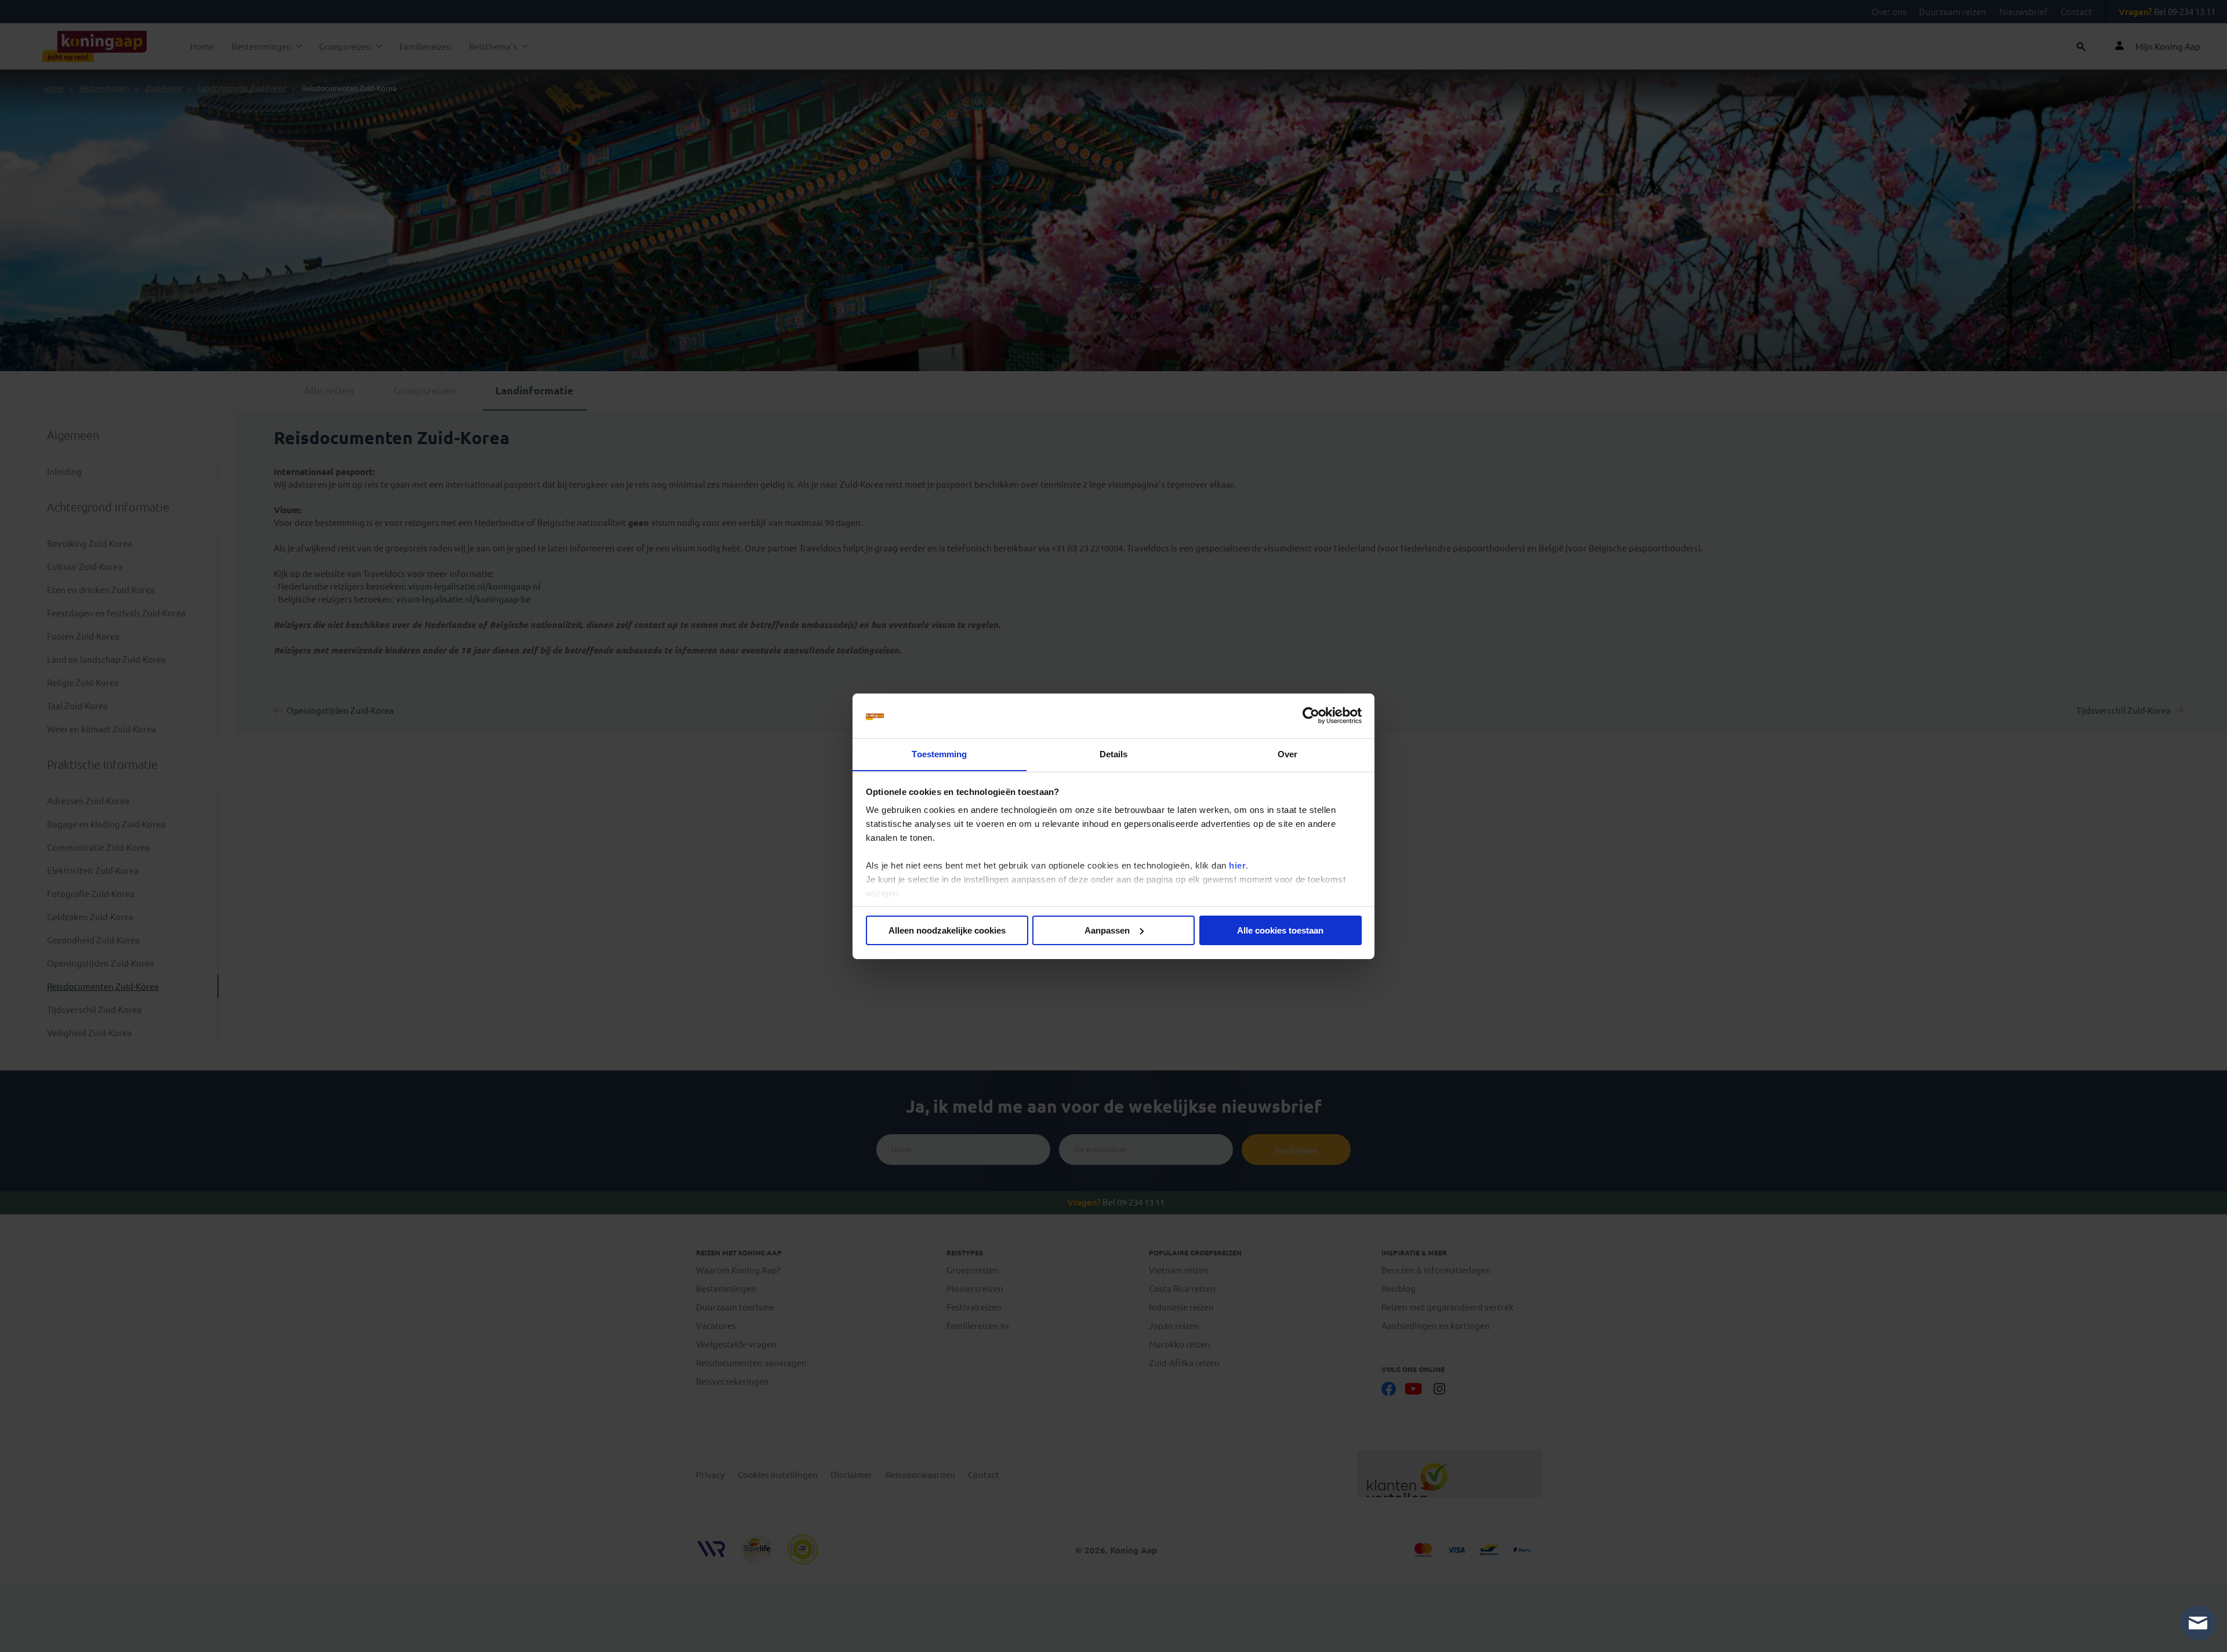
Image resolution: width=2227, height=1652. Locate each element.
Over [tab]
------------------------------------------------
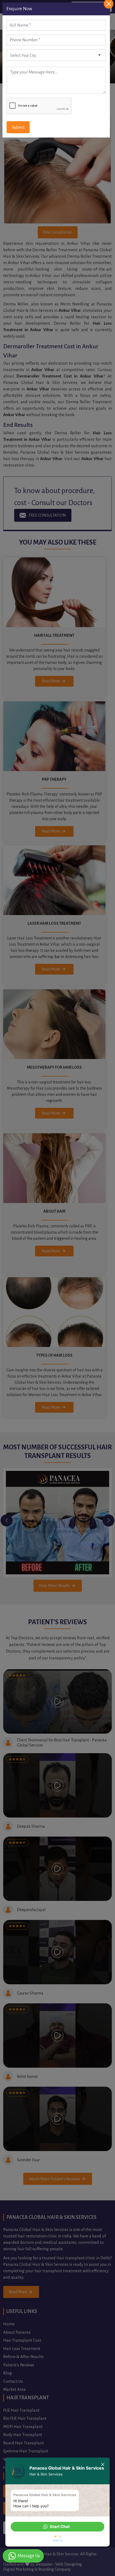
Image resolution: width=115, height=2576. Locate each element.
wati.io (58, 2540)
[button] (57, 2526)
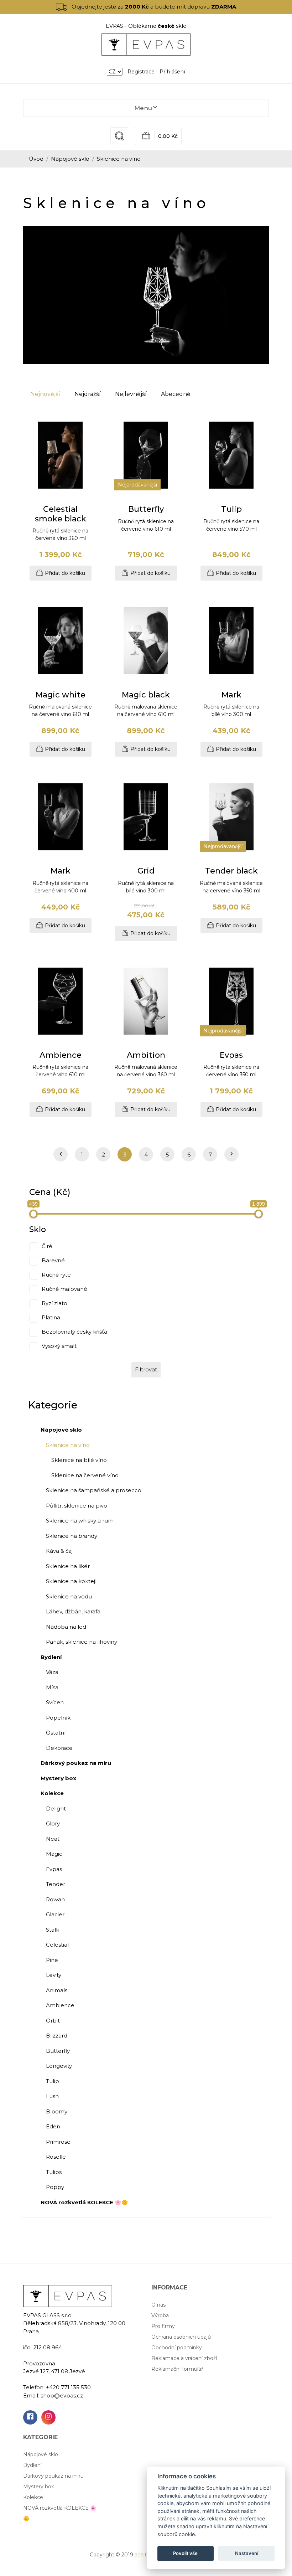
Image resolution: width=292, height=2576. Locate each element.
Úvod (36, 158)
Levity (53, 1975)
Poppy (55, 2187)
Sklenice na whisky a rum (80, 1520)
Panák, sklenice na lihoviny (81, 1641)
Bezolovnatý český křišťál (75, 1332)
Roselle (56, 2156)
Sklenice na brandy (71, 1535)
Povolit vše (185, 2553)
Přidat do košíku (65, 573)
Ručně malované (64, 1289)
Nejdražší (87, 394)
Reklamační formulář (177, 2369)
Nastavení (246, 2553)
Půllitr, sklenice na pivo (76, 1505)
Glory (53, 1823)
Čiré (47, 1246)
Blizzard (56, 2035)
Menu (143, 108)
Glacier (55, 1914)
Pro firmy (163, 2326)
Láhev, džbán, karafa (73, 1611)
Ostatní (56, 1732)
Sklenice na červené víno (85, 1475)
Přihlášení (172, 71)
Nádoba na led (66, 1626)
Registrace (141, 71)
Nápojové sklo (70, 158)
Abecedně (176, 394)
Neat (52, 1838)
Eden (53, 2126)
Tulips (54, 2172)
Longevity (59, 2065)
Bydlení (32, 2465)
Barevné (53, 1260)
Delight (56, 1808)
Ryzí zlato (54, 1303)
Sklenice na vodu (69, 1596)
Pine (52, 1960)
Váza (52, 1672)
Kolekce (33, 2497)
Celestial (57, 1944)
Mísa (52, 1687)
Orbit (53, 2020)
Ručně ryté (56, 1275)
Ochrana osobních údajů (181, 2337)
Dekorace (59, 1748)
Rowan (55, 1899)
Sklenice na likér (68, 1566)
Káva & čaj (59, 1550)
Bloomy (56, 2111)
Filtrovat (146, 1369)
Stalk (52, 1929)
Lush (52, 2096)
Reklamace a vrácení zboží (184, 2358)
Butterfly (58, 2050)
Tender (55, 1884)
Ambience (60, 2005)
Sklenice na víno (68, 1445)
------------------------------------------------
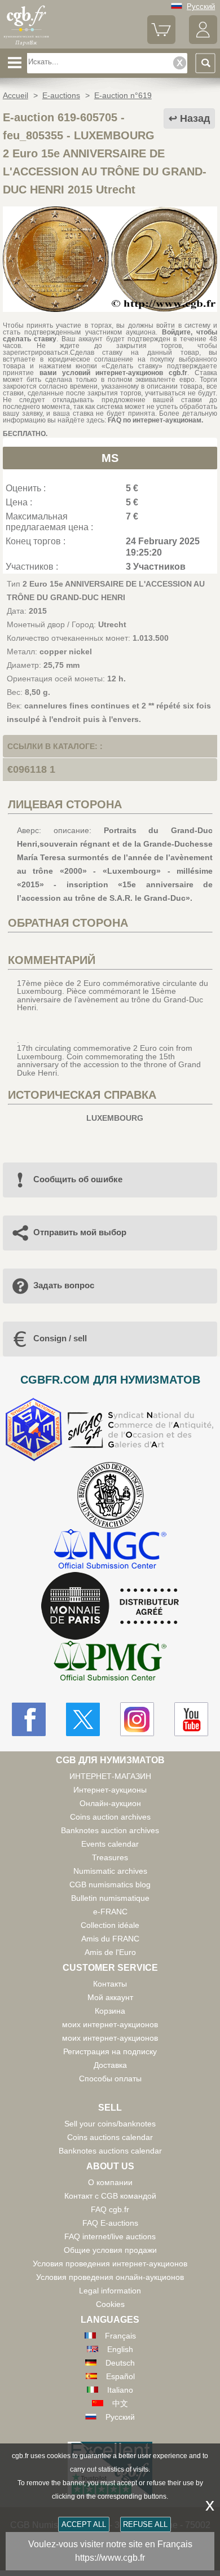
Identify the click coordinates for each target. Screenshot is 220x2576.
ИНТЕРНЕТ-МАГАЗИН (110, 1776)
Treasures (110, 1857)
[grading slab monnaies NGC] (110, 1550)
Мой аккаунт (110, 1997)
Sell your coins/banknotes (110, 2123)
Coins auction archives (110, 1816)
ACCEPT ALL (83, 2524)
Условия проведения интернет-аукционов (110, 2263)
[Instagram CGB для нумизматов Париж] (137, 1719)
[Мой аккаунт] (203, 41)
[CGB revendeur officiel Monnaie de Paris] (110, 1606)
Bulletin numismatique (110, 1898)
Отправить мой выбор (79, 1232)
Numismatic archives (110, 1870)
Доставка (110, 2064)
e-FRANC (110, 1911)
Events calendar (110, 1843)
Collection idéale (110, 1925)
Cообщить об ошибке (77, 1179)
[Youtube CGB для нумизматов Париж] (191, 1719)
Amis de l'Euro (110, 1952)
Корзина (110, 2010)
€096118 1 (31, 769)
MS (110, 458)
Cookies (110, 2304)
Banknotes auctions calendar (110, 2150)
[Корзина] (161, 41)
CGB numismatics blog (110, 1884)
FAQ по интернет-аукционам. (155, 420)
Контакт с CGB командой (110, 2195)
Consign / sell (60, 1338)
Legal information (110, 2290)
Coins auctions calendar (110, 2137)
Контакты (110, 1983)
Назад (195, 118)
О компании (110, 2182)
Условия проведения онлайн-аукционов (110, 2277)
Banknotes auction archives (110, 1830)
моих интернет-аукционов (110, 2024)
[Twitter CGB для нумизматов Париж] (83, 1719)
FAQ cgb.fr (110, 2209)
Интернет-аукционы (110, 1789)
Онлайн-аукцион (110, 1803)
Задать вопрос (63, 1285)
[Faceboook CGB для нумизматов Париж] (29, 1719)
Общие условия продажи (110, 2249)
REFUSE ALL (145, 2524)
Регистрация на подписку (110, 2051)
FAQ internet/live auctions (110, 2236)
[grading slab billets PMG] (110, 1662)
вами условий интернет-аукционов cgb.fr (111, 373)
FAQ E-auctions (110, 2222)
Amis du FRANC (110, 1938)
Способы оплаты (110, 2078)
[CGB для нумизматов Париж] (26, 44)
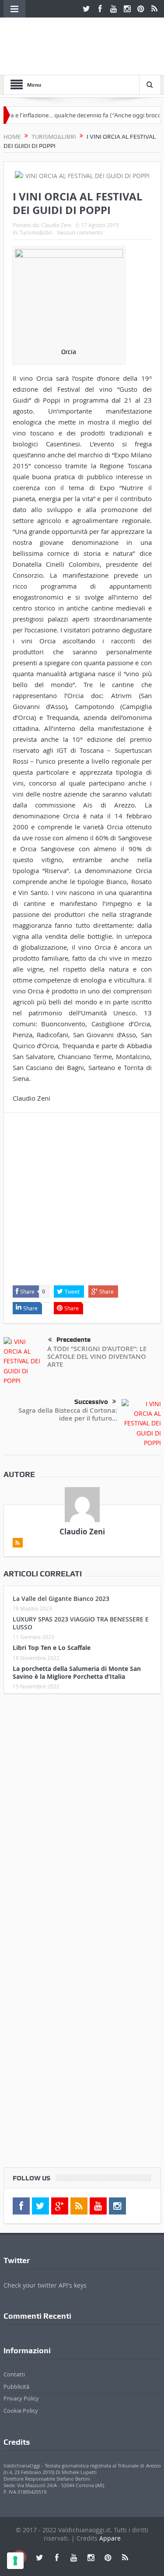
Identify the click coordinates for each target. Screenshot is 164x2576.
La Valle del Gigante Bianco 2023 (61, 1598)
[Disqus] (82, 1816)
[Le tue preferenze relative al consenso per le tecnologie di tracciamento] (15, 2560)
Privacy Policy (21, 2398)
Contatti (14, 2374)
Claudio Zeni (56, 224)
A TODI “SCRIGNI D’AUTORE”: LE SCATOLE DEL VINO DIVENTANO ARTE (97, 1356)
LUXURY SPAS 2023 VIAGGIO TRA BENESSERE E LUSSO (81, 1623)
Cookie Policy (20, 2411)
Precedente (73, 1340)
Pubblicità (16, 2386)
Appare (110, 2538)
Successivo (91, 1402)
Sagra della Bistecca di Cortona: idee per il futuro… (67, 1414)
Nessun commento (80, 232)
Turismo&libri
------------------------------------------------
Assignment -
If a line of the data contains "Париж", it counts; report the number of such lines and nothing else.

Solution to the exercise -
5